*** Quoted text
We demonstrate the following 3 things:

  1. Counting the total number of events in the log files.
  2. Displaying an arbitrary event.
  3. Determinging the ID of the session with the most events, along with the first 10 events from that session.

For comparison, these are also demonstrated in the standalone python and scala examples.


Start with the modules that we need for the rest of the notebook:


In [1]:
from datetime import datetime
import json

Configure the location of the logs that will be processed:


In [2]:
HDFS_URI = "/divolte/published/*.avro"

Create the RDD containing all records. (Hadoop files are always read as an RDD of key/value pairs. Avro files contain only keys, however, so we immediately discard the values.)


In [3]:
events_rdd = sc.newAPIHadoopFile(
    HDFS_URI,
    'org.apache.avro.mapreduce.AvroKeyInputFormat',
    'org.apache.avro.mapred.AvroKey',
    'org.apache.hadoop.io.NullWritable',
    keyConverter='io.divolte.spark.pyspark.avro.AvroWrapperToJavaConverter').map(lambda (k,v): k)
******
*** Data section
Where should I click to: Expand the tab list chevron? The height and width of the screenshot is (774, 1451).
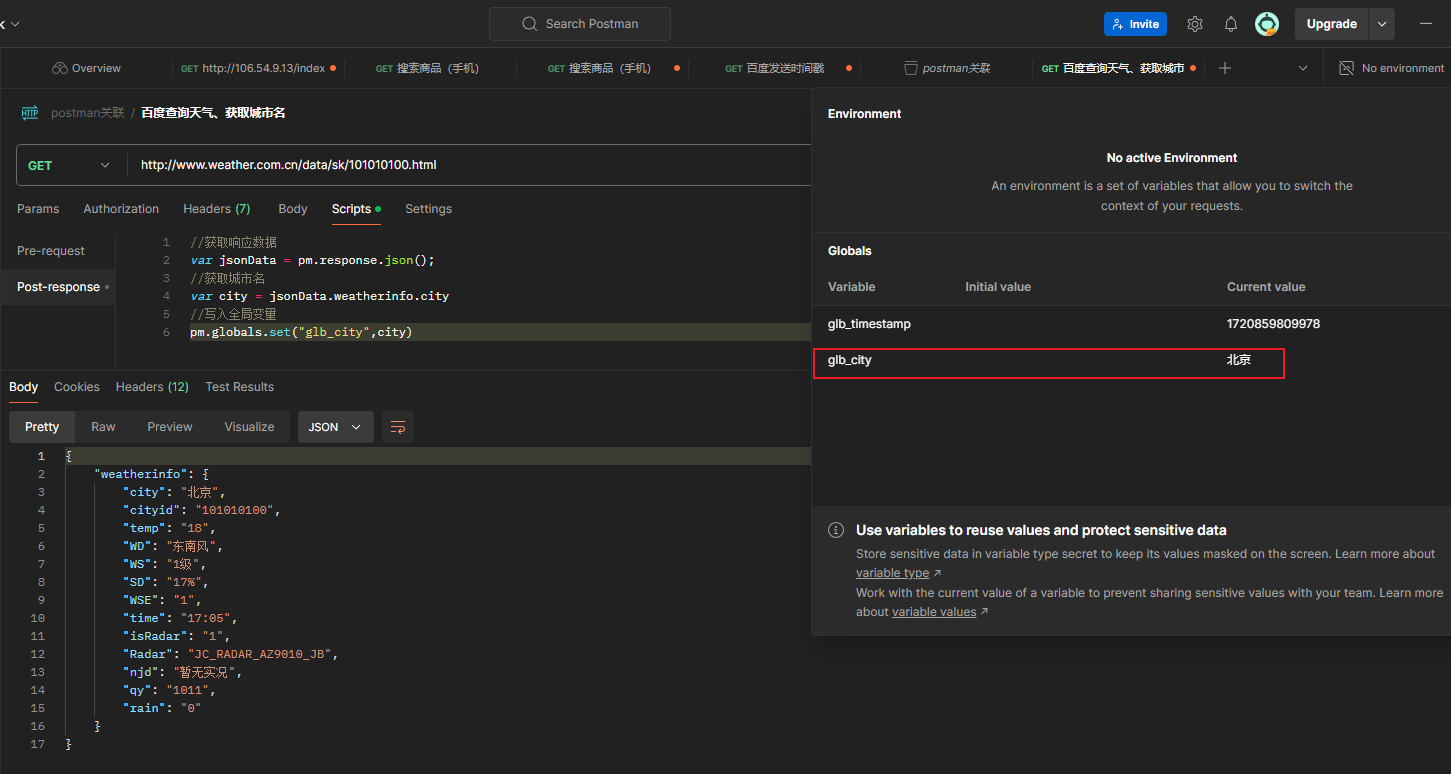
******
Answer from the notebook excerpt on Avro event logs:
(a) Which path is assigned to HDFS_URI?
(b) Why are the values discarded right after the Hadoop files are read?
(c) What is the third of the three things demonstrated?

• _Result of this task_
(a) "/divolte/published/*.avro"
(b) Avro files contain only keys.
(c) Finding the ID of the session with the most events, together with the first 10 events from that session.